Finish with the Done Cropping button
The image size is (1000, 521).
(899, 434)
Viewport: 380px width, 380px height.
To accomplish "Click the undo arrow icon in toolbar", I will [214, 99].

____________________

> What the exercise asks: Show every line of the rows above that contains the word "will".

> Expected answer:
To accomplish "Click the undo arrow icon in toolbar", I will [214, 99].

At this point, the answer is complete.